Wohnen, leben, fotografieren
Eine lebendige Stadt in der Stadt, in der sich Kunst und Kultur in einer mit Geschichte vollgesogenen Backsteinarchitektur frei entfalten können, gewürzt mit dem Eigenaroma der "Meisterzimmer" – einen besseren Ort, um die neuen Möbel von ZEITRAUM zu fotografieren, kann man sich kaum wünschen. Und genau hier, wo hinter jeder Ecke ein Stück Industriekultur auftaucht, wo es nach Maschinen, Arbeiterschweiß und Bohème riecht, wo sich Moderne, DDR und die Kreativkultur des 21. Jahrhunderts begegnen, ist das Team von ZEITRAUM für einige Tage eingezogen. Die mitgebrachten Möbel wurden durch verschachtelte Gänge und Treppenhäuser getragen und in den Meisterzimmern inszeniert – vor den großen, typischen Kastenfenstern und den roten Backsteinwänden, auf grau gestrichenen Böden, zwischen originellen Einbauten und Kunstwerken.
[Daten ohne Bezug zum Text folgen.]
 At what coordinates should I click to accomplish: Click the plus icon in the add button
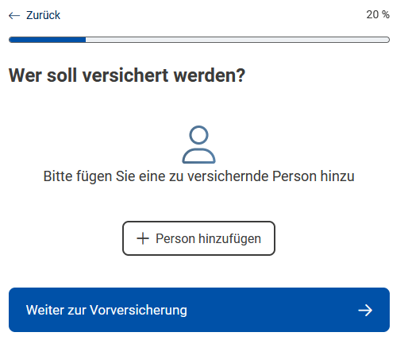click(143, 238)
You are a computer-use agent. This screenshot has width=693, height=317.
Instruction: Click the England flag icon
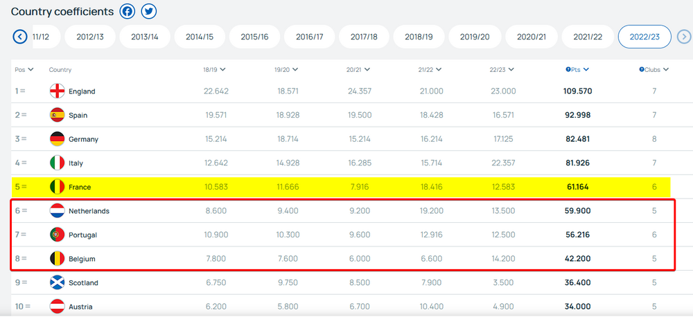[x=58, y=91]
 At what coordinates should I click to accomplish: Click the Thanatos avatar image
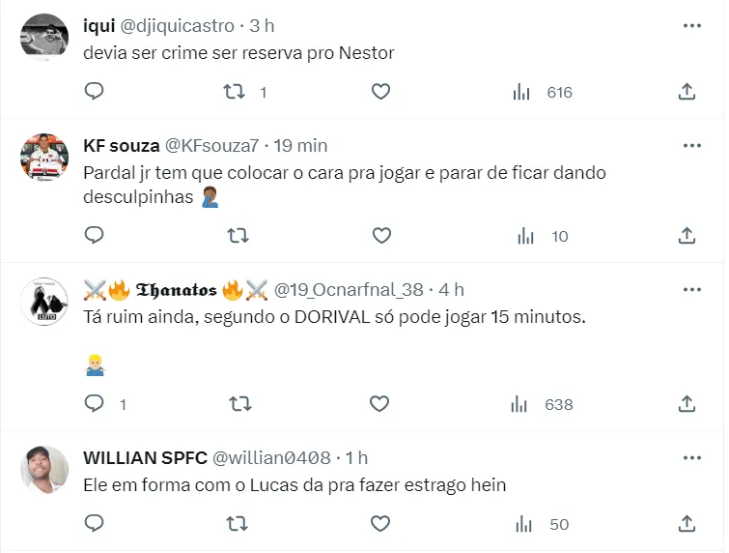coord(44,301)
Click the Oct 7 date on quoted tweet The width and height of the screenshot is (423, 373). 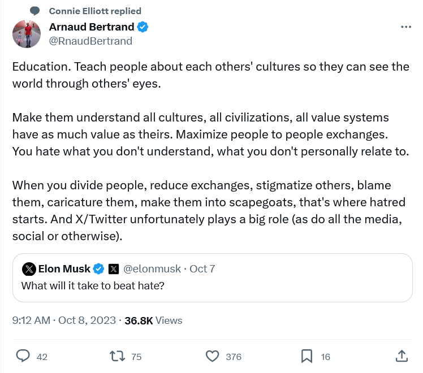pyautogui.click(x=202, y=268)
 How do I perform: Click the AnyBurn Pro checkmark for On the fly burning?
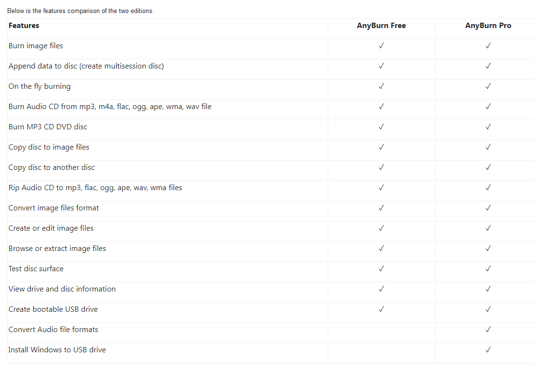coord(488,86)
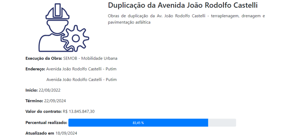
Task: Click the Início label
Action: pos(32,90)
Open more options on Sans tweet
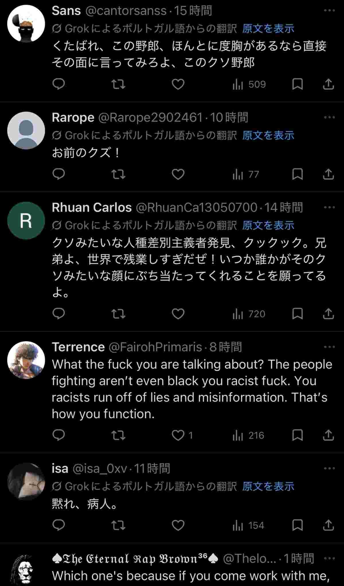Image resolution: width=344 pixels, height=586 pixels. point(329,11)
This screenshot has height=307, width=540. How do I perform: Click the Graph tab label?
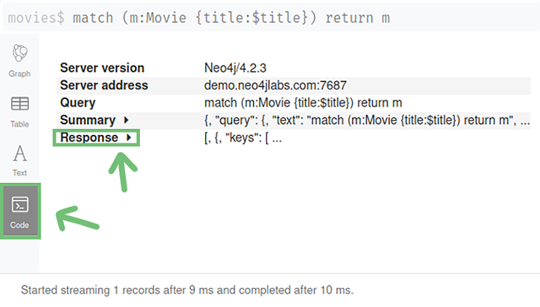pos(20,74)
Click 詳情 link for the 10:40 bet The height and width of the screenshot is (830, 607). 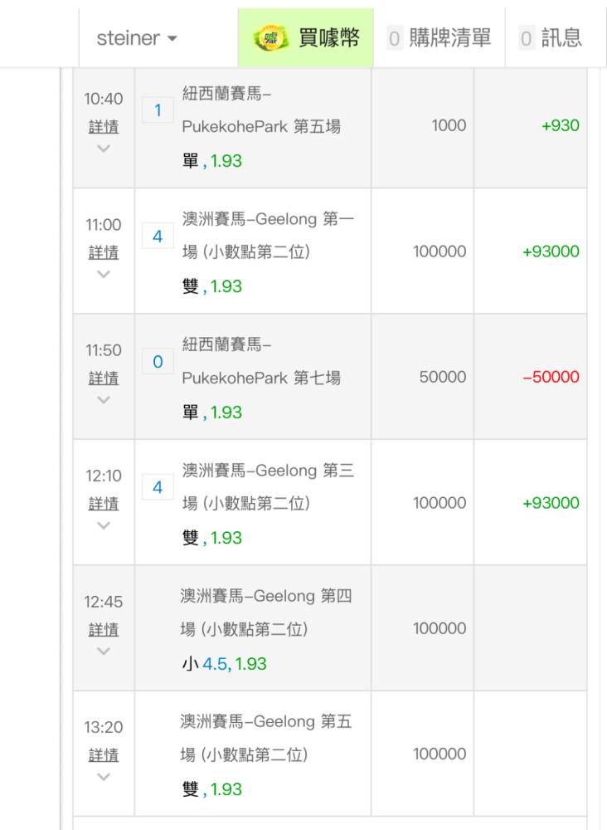(103, 125)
Und tatsächlich: Auf den bei Tageslicht in Zimmer 2, 3 und 4 gemachten Aufnahmen bleibt die Atmosphäre lebendig. Wie von selbst fügen sich der amerikanischer Nussbaum, die Stoffe und Farben der Möbel in die Meisterzimmer ein. Die Möbel bringen die Räume und die Räume die Möbel dazu, im gleichen Takt zu schwingen. Die Räume sind mehr als Kulisse, die Möbel nicht nur Statisten. Sind die Aufnahmen des Tages im Kasten, wird am großen Tisch gemeinsam gegessen, danach beim Tischtennismatch um Punkte gefightet. Senkt sich dann die Nacht über Leipzig, legt man sich ins mitgebrachte ZEITRAUM Bett schlafen.
Man sieht es den Aufnahmen sofort an, dass sie nicht im Studio gemacht wurden. In den Meisterzimmern der Leipziger Baumwollspinnerei ist alles real, über einen langen Zeitraum gewachsen. Nichts wirkt hier abstrakt. Jeder Winkel in diesem von Spontaneität und Kreativität geprägten Ambiente erzählt eine Geschichte. Man merkt: In solchen Räumen haben nicht nur Künstler gelebt, gelitten, geliebt und gefeiert, hier beginnen auch Möbel zu leben. Bleibt die Frage, was in der Architektur, was in der Stadtplanung falsch läuft, wenn es immer weniger Räume gibt, die wir um ihrer Atmosphäre willen schätzen und in denen wir aufzuleben beginnen?